→ **REQUIRED ACTION**
Starting at the line with "has height=430, width=1024." and going on through the line with "Given: Open the picture-in-picture chart icon", reproduce each line in the records below exactly and nothing more.

Collected data entries
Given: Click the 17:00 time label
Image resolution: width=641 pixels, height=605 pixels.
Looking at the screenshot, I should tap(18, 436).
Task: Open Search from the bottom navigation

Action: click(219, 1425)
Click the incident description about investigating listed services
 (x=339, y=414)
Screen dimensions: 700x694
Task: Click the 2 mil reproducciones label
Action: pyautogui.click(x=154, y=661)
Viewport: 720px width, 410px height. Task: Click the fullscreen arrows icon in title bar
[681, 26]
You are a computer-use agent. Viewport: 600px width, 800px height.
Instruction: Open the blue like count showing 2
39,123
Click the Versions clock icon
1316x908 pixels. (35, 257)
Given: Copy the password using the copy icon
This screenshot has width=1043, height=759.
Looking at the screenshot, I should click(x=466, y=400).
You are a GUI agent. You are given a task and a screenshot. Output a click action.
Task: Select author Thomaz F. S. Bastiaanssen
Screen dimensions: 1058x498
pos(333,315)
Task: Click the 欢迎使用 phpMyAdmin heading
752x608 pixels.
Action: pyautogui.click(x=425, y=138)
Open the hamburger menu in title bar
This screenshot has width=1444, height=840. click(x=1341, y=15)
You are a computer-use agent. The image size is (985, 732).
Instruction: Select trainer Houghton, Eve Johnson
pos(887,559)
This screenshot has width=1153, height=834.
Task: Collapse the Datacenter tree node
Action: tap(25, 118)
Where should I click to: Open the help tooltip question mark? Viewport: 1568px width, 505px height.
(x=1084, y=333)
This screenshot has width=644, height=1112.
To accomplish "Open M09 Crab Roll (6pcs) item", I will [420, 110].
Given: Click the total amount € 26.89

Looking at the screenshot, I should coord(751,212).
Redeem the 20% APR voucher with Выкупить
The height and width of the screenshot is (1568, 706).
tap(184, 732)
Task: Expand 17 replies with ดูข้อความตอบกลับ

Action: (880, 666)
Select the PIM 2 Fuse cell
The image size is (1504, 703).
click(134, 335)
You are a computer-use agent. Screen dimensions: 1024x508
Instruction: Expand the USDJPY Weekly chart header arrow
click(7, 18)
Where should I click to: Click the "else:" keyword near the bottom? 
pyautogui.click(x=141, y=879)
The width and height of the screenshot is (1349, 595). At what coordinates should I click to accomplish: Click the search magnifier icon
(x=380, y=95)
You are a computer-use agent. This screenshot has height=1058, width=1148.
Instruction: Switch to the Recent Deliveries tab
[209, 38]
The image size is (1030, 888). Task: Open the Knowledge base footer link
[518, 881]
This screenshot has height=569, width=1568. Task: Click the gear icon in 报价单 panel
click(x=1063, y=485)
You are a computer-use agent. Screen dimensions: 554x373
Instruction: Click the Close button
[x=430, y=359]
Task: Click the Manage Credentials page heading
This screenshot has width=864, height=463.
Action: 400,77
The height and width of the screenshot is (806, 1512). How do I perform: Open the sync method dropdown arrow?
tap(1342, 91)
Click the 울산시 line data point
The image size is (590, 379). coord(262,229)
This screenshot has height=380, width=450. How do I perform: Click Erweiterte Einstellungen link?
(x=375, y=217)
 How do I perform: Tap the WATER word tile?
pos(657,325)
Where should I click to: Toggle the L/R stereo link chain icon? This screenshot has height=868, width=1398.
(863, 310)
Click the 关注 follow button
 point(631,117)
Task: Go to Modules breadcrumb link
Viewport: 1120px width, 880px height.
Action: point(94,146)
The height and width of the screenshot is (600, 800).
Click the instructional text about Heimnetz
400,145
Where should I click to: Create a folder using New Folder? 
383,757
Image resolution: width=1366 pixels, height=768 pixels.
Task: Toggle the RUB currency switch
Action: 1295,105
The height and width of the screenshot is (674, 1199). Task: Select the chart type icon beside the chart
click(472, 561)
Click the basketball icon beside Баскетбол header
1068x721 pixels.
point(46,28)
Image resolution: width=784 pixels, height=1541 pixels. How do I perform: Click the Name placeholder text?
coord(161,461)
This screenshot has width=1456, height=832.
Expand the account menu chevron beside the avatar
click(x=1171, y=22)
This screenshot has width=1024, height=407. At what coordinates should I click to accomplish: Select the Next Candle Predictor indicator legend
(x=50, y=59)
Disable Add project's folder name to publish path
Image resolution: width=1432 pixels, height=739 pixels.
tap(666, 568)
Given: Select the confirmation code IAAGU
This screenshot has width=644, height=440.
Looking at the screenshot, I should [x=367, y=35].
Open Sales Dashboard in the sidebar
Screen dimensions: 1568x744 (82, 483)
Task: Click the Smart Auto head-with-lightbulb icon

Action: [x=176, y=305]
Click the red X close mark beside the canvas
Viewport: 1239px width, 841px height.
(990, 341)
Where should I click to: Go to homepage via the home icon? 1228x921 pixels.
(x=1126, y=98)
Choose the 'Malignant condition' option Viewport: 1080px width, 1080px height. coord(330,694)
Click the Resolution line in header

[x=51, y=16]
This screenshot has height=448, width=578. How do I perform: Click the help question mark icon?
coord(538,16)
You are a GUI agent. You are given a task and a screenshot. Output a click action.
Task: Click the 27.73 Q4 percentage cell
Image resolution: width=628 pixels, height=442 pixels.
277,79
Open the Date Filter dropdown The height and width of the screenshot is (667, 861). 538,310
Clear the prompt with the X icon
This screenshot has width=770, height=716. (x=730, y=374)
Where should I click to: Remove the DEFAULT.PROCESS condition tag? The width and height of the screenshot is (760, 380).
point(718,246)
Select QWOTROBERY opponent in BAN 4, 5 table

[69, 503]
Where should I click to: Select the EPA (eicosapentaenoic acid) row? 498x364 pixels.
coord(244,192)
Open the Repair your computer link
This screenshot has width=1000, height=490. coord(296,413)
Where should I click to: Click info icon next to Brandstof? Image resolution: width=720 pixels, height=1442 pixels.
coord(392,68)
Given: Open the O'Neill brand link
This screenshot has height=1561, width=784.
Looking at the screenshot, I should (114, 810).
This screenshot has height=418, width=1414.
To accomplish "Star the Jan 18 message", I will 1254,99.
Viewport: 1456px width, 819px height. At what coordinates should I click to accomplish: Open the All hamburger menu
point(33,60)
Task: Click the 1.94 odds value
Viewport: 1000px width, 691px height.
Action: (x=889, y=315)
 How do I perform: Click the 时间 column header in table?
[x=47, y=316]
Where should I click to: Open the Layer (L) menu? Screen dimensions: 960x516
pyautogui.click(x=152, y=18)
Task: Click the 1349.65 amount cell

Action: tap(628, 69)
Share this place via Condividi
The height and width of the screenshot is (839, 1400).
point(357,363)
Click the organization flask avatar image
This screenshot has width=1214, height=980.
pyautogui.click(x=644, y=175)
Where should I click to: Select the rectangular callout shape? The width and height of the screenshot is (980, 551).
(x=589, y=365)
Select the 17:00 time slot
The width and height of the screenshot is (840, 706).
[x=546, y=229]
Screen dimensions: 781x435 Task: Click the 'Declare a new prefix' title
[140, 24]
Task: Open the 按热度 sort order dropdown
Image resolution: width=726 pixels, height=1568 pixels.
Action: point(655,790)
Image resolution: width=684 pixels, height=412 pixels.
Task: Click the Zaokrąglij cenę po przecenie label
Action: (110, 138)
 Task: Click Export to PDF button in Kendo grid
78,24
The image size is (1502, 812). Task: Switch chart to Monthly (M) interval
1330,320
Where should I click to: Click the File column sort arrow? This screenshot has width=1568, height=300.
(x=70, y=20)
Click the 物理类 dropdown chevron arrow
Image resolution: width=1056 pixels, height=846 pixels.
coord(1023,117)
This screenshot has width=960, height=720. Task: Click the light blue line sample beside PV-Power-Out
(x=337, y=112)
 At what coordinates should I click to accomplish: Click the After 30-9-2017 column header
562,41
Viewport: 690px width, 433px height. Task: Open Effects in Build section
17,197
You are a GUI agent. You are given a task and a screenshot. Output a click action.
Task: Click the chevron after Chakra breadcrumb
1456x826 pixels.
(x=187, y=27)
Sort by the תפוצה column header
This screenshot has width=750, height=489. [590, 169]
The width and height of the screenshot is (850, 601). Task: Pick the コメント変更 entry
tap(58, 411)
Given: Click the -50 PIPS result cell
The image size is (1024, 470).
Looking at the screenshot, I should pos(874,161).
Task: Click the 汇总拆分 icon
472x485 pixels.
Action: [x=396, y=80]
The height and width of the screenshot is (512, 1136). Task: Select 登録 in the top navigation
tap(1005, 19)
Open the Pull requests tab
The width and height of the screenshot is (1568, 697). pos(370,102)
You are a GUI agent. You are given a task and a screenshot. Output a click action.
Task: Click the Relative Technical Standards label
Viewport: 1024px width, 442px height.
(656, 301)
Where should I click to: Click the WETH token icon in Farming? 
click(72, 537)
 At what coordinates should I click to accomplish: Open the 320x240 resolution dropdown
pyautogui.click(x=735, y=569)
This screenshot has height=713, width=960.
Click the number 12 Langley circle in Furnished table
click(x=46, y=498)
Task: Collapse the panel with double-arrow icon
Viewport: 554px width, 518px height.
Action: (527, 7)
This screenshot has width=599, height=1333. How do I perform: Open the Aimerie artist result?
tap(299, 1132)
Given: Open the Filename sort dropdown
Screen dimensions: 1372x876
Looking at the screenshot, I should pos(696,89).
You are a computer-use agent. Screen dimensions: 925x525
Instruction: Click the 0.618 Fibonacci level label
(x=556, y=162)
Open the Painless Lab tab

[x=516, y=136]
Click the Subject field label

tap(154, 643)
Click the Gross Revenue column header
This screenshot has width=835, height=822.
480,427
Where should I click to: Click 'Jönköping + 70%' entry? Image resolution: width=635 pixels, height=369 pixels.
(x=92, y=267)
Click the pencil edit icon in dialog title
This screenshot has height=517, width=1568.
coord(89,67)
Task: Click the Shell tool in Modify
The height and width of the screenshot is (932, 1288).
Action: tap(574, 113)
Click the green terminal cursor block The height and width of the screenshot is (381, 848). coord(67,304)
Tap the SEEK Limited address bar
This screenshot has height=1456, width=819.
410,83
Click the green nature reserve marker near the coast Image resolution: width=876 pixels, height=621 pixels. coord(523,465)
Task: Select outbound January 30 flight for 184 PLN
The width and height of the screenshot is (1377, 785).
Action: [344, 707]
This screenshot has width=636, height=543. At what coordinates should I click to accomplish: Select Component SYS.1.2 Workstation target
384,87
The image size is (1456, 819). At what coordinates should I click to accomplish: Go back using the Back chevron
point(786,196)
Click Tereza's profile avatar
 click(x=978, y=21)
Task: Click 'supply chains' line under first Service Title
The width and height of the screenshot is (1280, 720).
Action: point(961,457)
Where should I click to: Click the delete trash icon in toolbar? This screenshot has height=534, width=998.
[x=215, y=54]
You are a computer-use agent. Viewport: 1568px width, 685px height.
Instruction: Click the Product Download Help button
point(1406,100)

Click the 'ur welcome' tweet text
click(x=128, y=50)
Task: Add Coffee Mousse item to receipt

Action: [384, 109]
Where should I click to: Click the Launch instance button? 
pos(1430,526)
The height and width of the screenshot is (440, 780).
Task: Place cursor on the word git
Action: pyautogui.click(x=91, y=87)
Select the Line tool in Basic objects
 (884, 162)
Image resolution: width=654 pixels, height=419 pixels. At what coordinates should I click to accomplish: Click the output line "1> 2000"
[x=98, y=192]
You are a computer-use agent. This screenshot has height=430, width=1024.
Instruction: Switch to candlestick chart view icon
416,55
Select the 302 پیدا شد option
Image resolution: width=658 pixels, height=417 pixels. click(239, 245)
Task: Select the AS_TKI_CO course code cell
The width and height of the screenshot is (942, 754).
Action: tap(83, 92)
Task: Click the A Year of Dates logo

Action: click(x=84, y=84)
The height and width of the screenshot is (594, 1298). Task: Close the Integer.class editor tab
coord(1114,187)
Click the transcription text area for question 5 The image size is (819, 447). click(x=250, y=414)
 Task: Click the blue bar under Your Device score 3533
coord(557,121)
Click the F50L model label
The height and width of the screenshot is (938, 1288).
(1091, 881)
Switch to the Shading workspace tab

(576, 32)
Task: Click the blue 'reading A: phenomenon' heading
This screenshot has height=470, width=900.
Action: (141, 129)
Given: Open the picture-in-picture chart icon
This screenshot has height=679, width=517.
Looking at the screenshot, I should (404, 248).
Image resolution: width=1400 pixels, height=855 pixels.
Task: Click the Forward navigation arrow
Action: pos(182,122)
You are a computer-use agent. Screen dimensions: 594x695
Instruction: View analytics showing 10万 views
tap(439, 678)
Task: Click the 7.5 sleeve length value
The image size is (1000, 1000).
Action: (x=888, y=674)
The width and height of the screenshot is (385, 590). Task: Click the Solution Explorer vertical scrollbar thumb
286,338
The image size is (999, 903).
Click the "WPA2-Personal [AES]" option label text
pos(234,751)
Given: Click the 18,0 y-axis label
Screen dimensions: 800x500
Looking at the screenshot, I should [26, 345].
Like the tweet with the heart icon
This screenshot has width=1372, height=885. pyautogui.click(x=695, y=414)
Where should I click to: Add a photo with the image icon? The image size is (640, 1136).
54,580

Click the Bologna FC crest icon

→ **TASK RESPONSE**
You are a computer-use agent. This screenshot has height=430, width=1024.
Instruction: Switch to candlestick chart view icon
416,55
Select the 302 پیدا شد option
Image resolution: width=658 pixels, height=417 pixels. click(239, 245)
Task: Select the AS_TKI_CO course code cell
The width and height of the screenshot is (942, 754).
Action: tap(83, 92)
Task: Click the A Year of Dates logo

Action: click(x=84, y=84)
The height and width of the screenshot is (594, 1298). Task: Close the Integer.class editor tab
coord(1114,187)
Click the transcription text area for question 5 The image size is (819, 447). click(x=250, y=414)
 Task: Click the blue bar under Your Device score 3533
coord(557,121)
Click the F50L model label
The height and width of the screenshot is (938, 1288).
(1091, 881)
Switch to the Shading workspace tab

(576, 32)
Task: Click the blue 'reading A: phenomenon' heading
This screenshot has height=470, width=900.
Action: (141, 129)
Given: Open the picture-in-picture chart icon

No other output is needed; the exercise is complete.